= YOUR OBJECTIVE =
As an exercise in exact copying, transcribe the lines below from the one holding "The height and width of the screenshot is (498, 999)." through the last, with both ends included and pictures left out.

===== RAW DATA =====

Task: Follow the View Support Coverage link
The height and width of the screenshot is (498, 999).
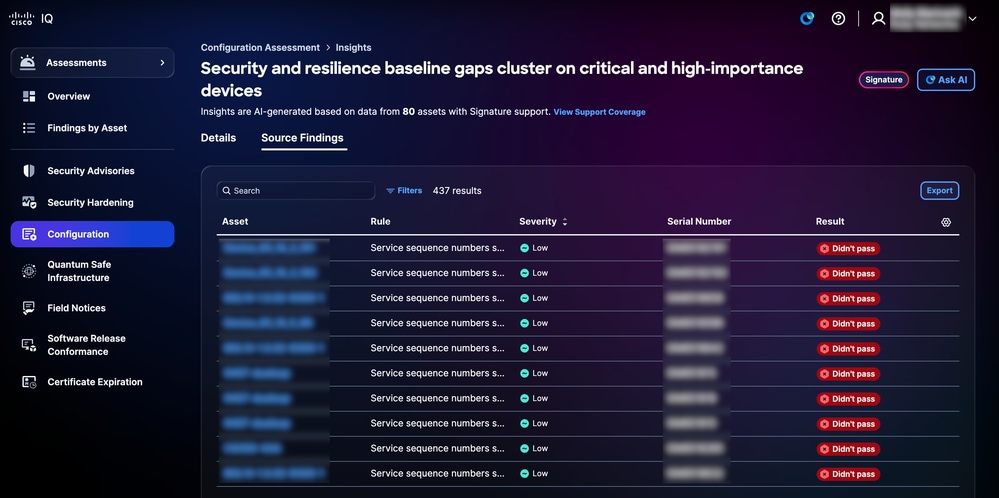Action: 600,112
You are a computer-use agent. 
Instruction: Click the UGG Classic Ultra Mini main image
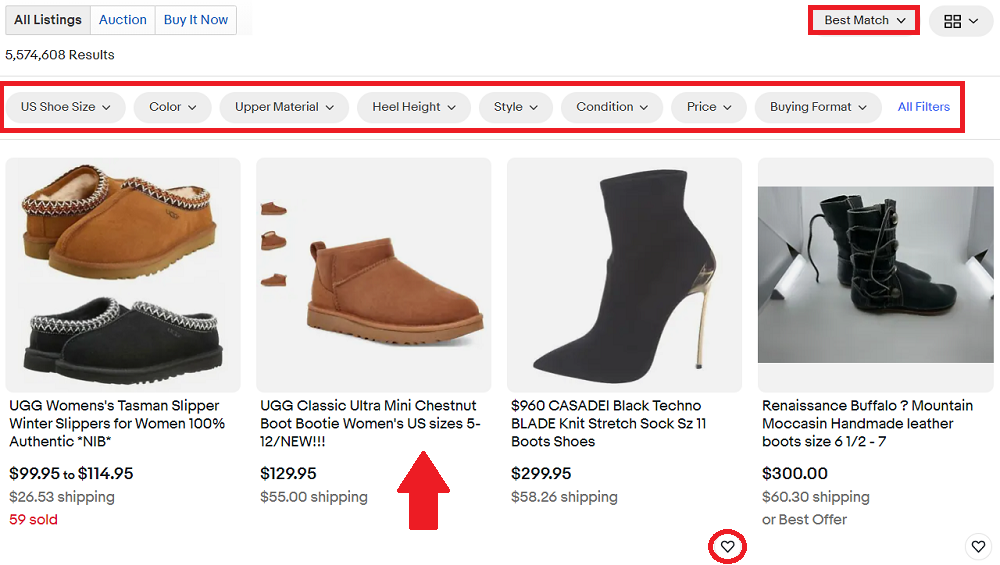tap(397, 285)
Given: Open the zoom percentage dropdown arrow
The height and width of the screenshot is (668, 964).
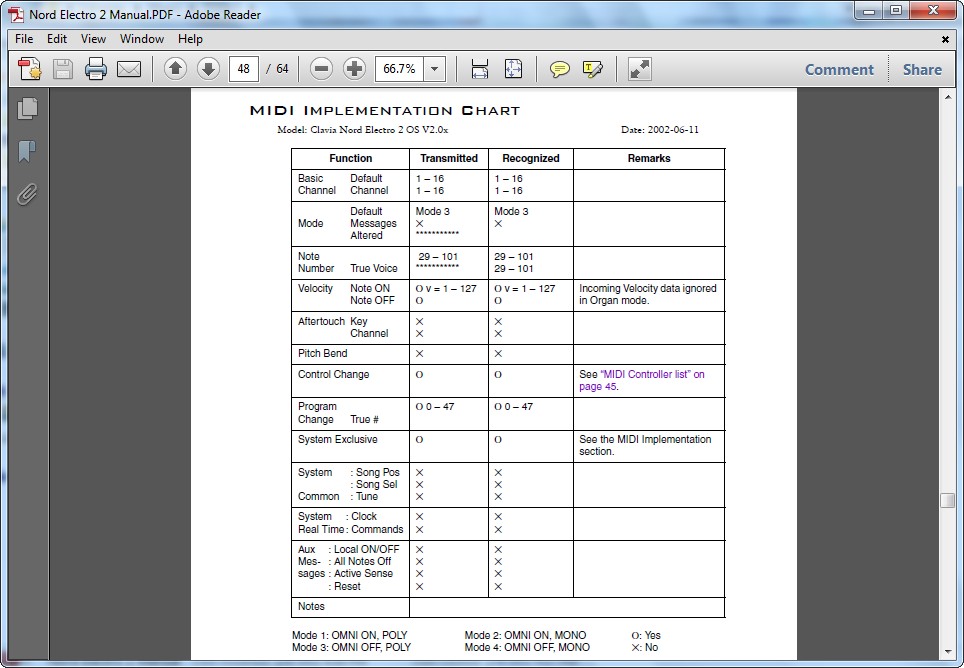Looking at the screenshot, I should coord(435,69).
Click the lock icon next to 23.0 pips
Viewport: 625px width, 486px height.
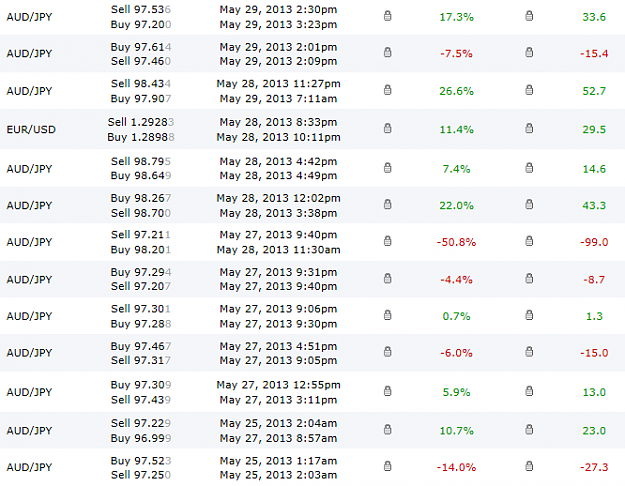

=====

= REPLY =
The height and width of the screenshot is (498, 999).
Action: 600,112
You are a computer-use agent. 
Instruction: Click the UGG Classic Ultra Mini main image
tap(397, 285)
Given: Open the zoom percentage dropdown arrow
The height and width of the screenshot is (668, 964).
Looking at the screenshot, I should coord(435,69).
Click the lock icon next to 23.0 pips
Viewport: 625px width, 486px height.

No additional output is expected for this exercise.